Corporate governance is …
a set of relationships among the organization’s management, board, stakeholders.
Corporate governance provides …
objectives, means, and ability to monitoring
An effective security governance has four components:
1) Establish the responsibilities for each group of management and employees, 2) establish practical security policies and procedures backed by the authority, 3) ability to capture and provide meaningful information on program effectiveness, and 4) periodic analysis of the program.
Maturity level 1 of security program
Control objectives have been documented in a policy
Maturity level 2 of security program
Security control processes have been documented in procedures
Maturity level 3 of security program
Supporting procedures have been implemented.

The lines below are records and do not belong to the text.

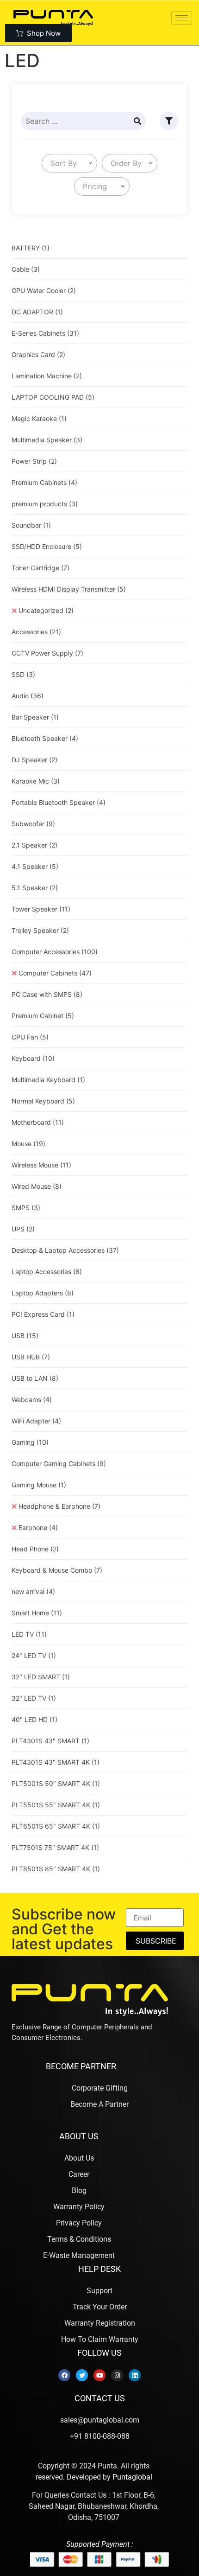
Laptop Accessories (47, 1271)
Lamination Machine (47, 376)
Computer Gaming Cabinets (59, 1463)
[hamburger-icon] (181, 18)
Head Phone (35, 1549)
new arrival (33, 1591)
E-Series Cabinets (45, 333)
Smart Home (37, 1613)
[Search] (137, 121)
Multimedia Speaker (47, 440)
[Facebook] (64, 2375)
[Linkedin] (135, 2375)
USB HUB (31, 1357)
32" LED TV (34, 1698)
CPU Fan (30, 1037)
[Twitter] (82, 2375)
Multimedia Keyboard (48, 1080)
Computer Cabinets (55, 973)
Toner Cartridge (40, 568)
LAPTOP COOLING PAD (53, 397)
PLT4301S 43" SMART (50, 1741)
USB (25, 1335)
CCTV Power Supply (47, 653)
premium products (45, 504)
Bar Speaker (35, 717)
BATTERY (31, 248)
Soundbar (31, 525)
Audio (28, 696)
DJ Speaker (34, 760)
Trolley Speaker (40, 930)
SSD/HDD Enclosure (47, 546)
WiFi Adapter (36, 1421)
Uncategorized (46, 610)
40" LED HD (34, 1719)
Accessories (36, 632)
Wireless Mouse (41, 1165)
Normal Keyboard (43, 1101)
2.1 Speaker (34, 845)
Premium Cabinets (44, 482)
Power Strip (34, 461)
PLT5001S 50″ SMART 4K (56, 1783)
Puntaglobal (132, 2477)
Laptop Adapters (43, 1293)
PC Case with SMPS (47, 994)
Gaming (30, 1442)
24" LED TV (34, 1655)
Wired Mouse (37, 1186)
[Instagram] (117, 2375)
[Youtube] (99, 2375)
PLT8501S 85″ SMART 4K (56, 1869)
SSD (23, 674)
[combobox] (69, 163)
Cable (26, 269)
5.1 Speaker (35, 888)
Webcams (32, 1399)
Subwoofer (33, 824)
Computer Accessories (55, 952)
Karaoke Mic (36, 781)
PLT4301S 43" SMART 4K (56, 1762)
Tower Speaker (41, 909)
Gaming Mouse (39, 1485)
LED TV (29, 1634)
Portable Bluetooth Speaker (59, 802)
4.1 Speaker (35, 866)
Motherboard (38, 1122)
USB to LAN (35, 1378)
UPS (23, 1229)
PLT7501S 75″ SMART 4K (55, 1847)
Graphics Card (38, 354)
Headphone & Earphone (59, 1506)
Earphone (38, 1527)
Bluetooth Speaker (45, 738)
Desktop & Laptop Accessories (65, 1250)
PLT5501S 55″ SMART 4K (56, 1805)
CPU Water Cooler (44, 290)
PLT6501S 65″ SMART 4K (56, 1826)
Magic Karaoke (39, 418)
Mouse (28, 1144)
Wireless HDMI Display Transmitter (69, 589)
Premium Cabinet (43, 1016)
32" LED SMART (41, 1677)
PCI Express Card (43, 1314)
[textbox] (62, 163)
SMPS (26, 1207)
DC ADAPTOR (37, 312)
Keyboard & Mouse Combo (57, 1570)
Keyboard (33, 1058)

Maturity level 4 of security program
Policies, procedures, and controls are tested and reviewed to ensure continued adequacy
Maturity level 5 of security program
Procedures and controls are fully integrated into the culture of the organization.
The information strategy must address three key concepts …

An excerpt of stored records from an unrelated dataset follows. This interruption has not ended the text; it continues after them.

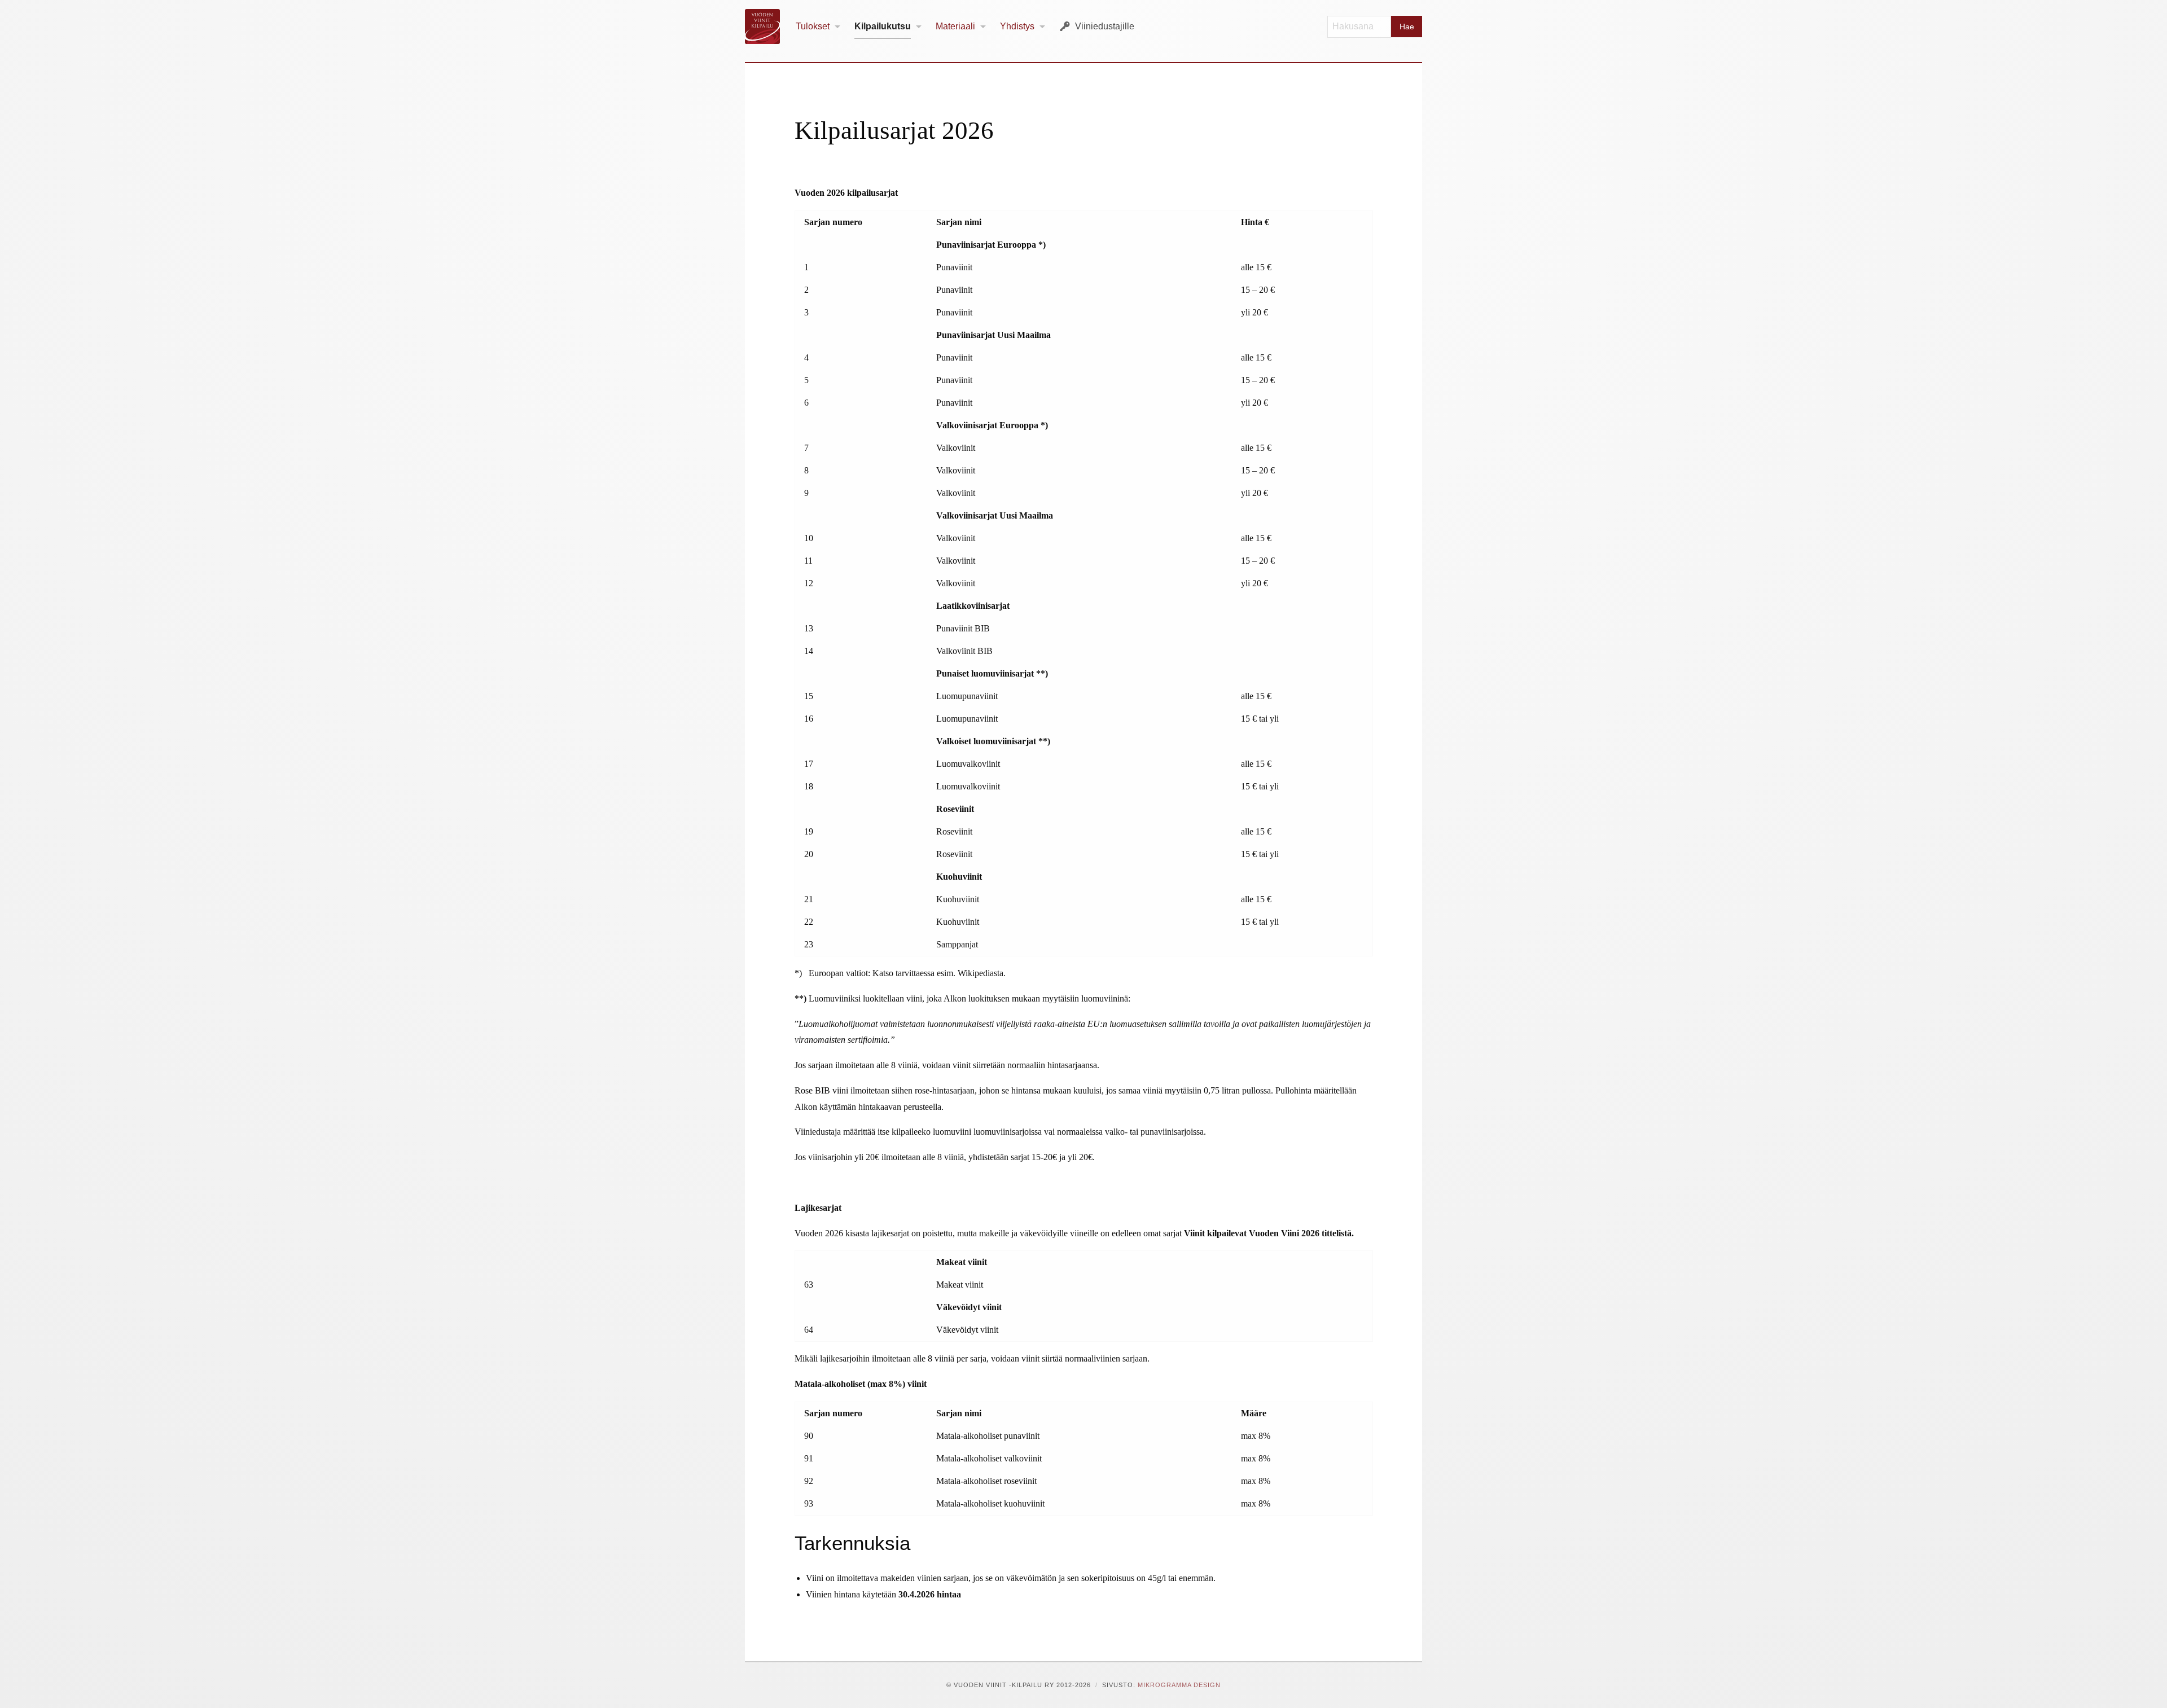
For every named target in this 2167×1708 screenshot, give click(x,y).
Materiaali (955, 26)
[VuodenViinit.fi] (767, 26)
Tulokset (813, 26)
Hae (1407, 26)
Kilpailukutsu (882, 26)
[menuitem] (818, 26)
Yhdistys (1017, 26)
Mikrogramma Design (1179, 1684)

Identification, authentication, and authorization
Authorization shall follow two key elements …
Need to know and least privilege.
Effective security strategy requires at a minimum of five key elements …
Policies, procedures, authentication, authorization, and recovery plan.
An effective information security strategy requires four types of controls …
preventive, detective, containment, and recovery.
Business Continuity Planning, BCP, is a corporate requirement and must be integrated with
the IT Disaster Recovery Plan (DRP).
Business Continuity Plan (BCP) Purpose
Provide procedures for sustaining essential business operations while recovering from a significant disruption.
Business Recovery (Resumption) Plan (BRP) Purpose
Provide procedures for recovering business operations immediately following a disaster.
Continuity of Operations Plan (COOP) Purpose
Provide procedures and capabilities to sustain an organization’s essential, strategic functions at an alternate site for up to 30 days.
Crisis Communications Plan (CCP) Purpose
Provide procedures for disseminating status reports to personnel and the public.
Cyber Incident Response Plan (CIRP) Purpose
Provide strategies to detect, respond to, and limit the consequences of malicious cyber incidents.
Disaster Recovery Plan (DRP) Purpose
Provide detailed procedures to facilitate recovery of capabilities at an alternate site.
Emergency Response Plan (ERP) Purpose
Provide coordinated procedures for minimizing loss of life or injury and protecting property damage in response to a physical threat.
Contingency Plans - which one of the scopes is IT-related?
BCP, CIRP, DRP, and ERP.
The cyber incident response plans include …
the normal day-to-day activities and when they have a need for recovery you need to have procedures in place to do them in a structured and formatted manner and not ad hoc.